- Required actions:
1. Return the portion of the passage on Marrett's cause of death that runs from "You see, after" up to and including "before his death.", copied word for word.
2. Carry the passage on Marrett's cause of death forward from its final sentence.

- Extract provided:

....

Cause of Death

Cause of Death: Immediate, Hypertensive Cardiovascular Disease

Other Contributing Conditions: Hepatomegaly, Hepatic Steatosis

Monday morning, the death certificates arrived at the funeral home, the signal I’d been waiting for to say the toxicology report was finished and the autopsy officially complete. I talked to the medical examiner Monday afternoon. He seemed as shocked as I was that the toxicology came back completely clear.

You see, after Marrett died, my sister found a bottle of vodka hidden in the closet of his daughter’s room downstairs. I knew immediately it was his, for reasons I don’t need to detail here. As disappointing as it was to find that he had recently relapsed in his recovery from alcoholism, it was also a relief and made sense of so many of the fights we’d had and my conviction that he’d been keeping secrets from me.

And oh, the secrets I’ve found. They hurt worse than his actual death, and there have been days when I’ve wondered if anything from our marriage was actually true. Thankfully, I have a loving chorus of friends and family who remind me that the truth of his life is more than the struggle he’d been in before his death.

....

- Supplied data:
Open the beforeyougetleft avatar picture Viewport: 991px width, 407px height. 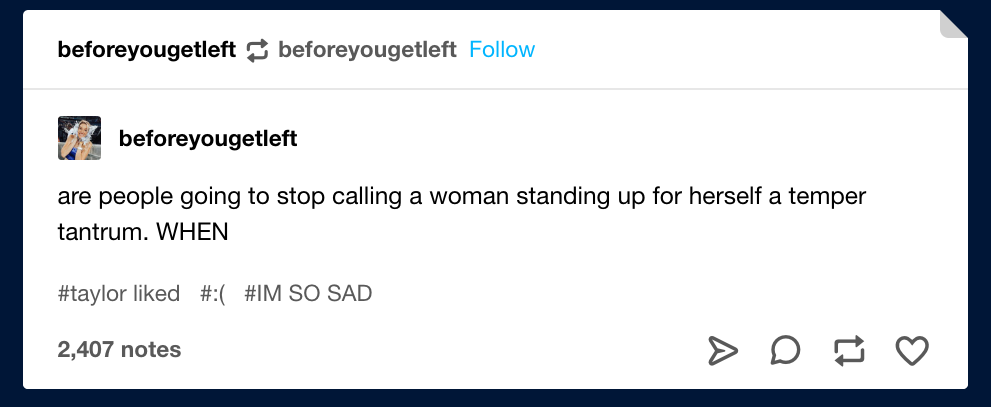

....

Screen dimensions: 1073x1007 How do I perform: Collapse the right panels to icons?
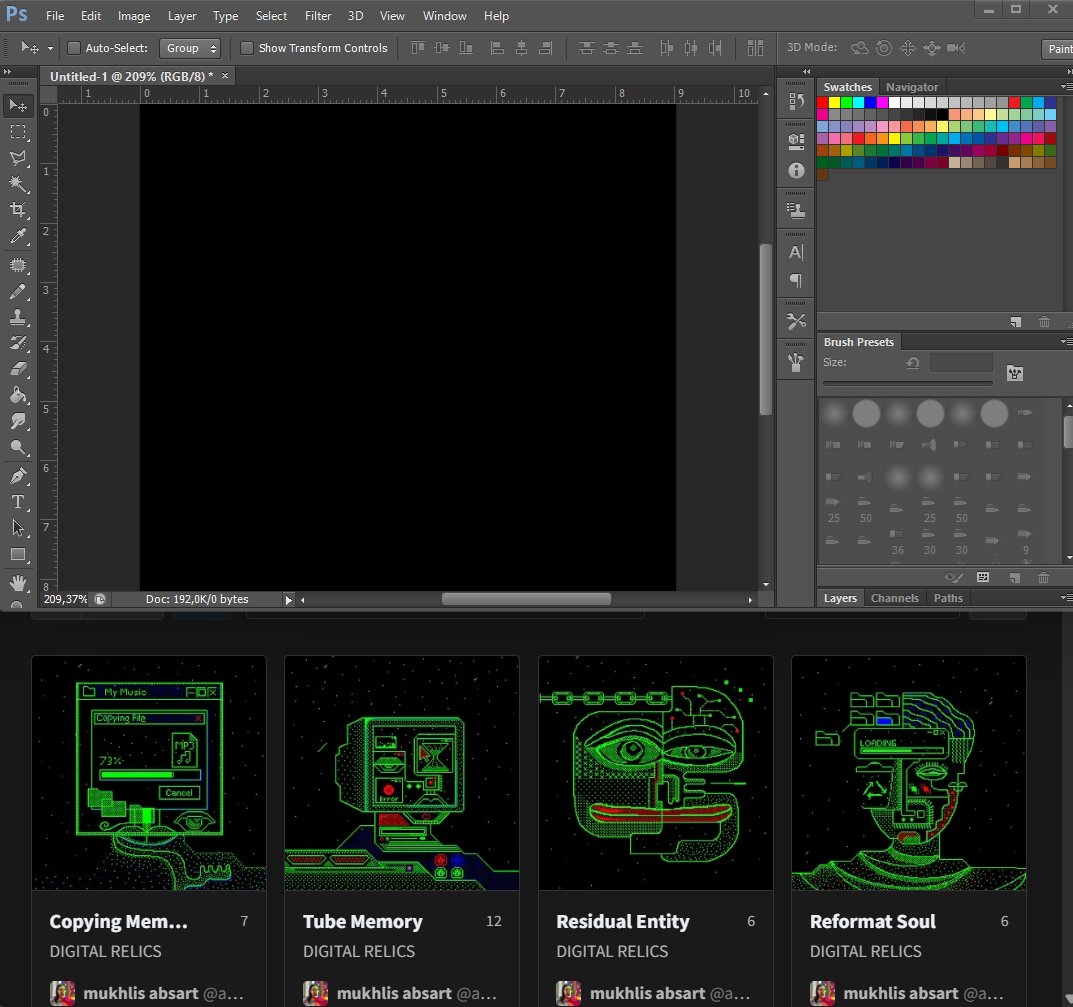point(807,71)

....

- Responses per task:
1.
You see, after Marrett died, my sister found a bottle of vodka hidden in the closet of his daughter’s room downstairs. I knew immediately it was his, for reasons I don’t need to detail here. As disappointing as it was to find that he had recently relapsed in his recovery from alcoholism, it was also a relief and made sense of so many of the fights we’d had and my conviction that he’d been keeping secrets from me.

And oh, the secrets I’ve found. They hurt worse than his actual death, and there have been days when I’ve wondered if anything from our marriage was actually true. Thankfully, I have a loving chorus of friends and family who remind me that the truth of his life is more than the struggle he’d been in before his death.

2.
The medical examiner couldn’t tell me exactly how he’d died, but only his best guesses given the facts he could scientifically prove. He indulged all of my questions and theories with a kindness and compassion I didn’t expect. Could the alcohol have contributed to his death? Could he have been trying to stop drinking on his own and complications from withdrawal have killed him? Could he have been depressed and unable to seek the help he knew he needed? Could the two conditions between his heart and liver have caused his death all by themselves, regardless of his addiction?

The questions are endless, and some days drive me to a place that feels insane. But after Monday, I have some relief from the internal barrage. I know now what is possible to know, and the medical examiner gently reminded me that there are many things we can never know with certainty.  That was the permission I needed not to ride those questions all the way to crazy town anymore.

It will always break my heart to know how alone and scared he must’ve felt in his last days, not able to trust even me and his best friend with the truth of what he was facing. I will always wonder if his life could have been saved if I’d known more, if I’d done more, if I’d nagged and pleaded and manipulated more, to get him to care for his own needs.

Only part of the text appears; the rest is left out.